The Plot: Meet Jane Jones. Mild mannered high school student who is secretly a vampire! A mild mannered vampire, that is. If you think being a vampire means you’re one of the cool, rich kids? Think again. Jane’s not rich. She’s pretty average. Moving all the time to keep her secret identity from being discovered means she has no real friends. She got vamped along with her entire family, so she is forever their protected, teenage daughter even though she really is decades old. And worst of all? She’s allergic to blood. No, really.
The Good: St. Onge offers an over the top, humorous look at vampire cliches. It takes an average girl and shows that, after becoming a vampire, she is … still an average girl.
Vampires are rich? Meet Jane Jones and family. Decades ago, before being turned into vampires, her family was living in the Oklahoma panhandle.

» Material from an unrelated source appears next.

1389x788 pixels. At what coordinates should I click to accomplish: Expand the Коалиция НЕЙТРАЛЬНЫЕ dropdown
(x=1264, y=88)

Combine the Depression with the Dust Bowl and you have a poor, starving family before they were vamped who become a — wait for it — poor, starving family afterwards. Jane and her vamped-at-ten brother always look young, never grow old, so her parents can never hold a job for longer than a handful of years. Otherwise, people will talk about the children who never age. This nomadic life doesn’t lend itself to any type of investments or career building. The Jones lived poor, died poor, and are living dead poor.
Vampires need blood? True. Because Jane and her family don’t want to kill, they have to find other means to get blood. In a way, they are still starving because they refuse to just go out and feed on people. Making it even worse is that Jane is allergic to all blood, except for a very rare, very expensive blood type. Since it’s hard to obtain, Jane can only drink a few sips at a time. Don’t even ask about the allergic reaction she has when she does drink most types of blood.

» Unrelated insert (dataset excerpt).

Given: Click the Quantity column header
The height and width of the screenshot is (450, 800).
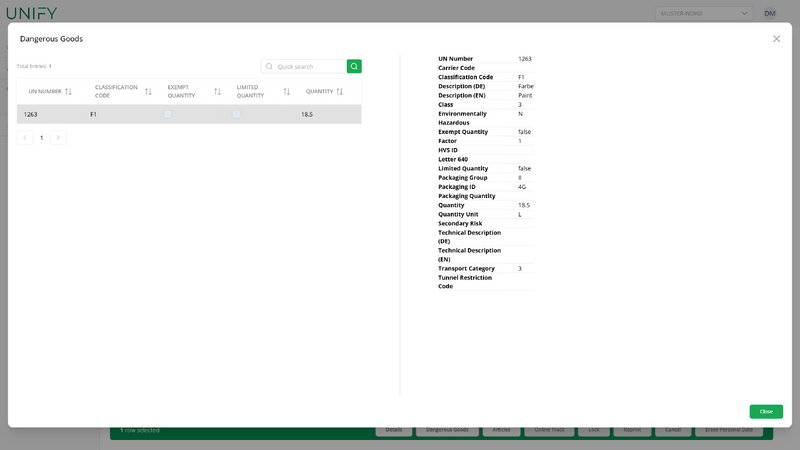Looking at the screenshot, I should [319, 91].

Vampires are cool? Some are…. but why would the cool vampire kids want to hang out with the poor vampire who can’t even eat properly?
When Jane learns about a possible vampire cure, all this comes into play. Jane would get to grow up! She would get to eat real food! She could develop real relationships! Maybe not be cool, but at least have friends. The downside? It’s expensive. If Jane goes pursues obtaining the cure, she may have to leave her family. Things get even more confusing, and her choices even more difficult, when Jane discovers something surprising about her family’s past.
If some of this sounds serious — trust me, it’s not! Or, rather, it is, but in the best possible way: the honesty and seriousness that is the best part of comedy and humor. If the appeal of the vampire is the exotic, and changing into something better and smarter and sexier, St. Onge reminds us: it’s not that easy. We are who we are.
Links: Caissie St. Onge is a comedy writer for television (I know! so cool!). Here’s an interview with the author by Jane Devin.
Edited to add: as pointed out in comments, I used the wrong last name for author. I apologize for my error.
and edited again for a big “thanks” for being understanding about the mistake and letting me know!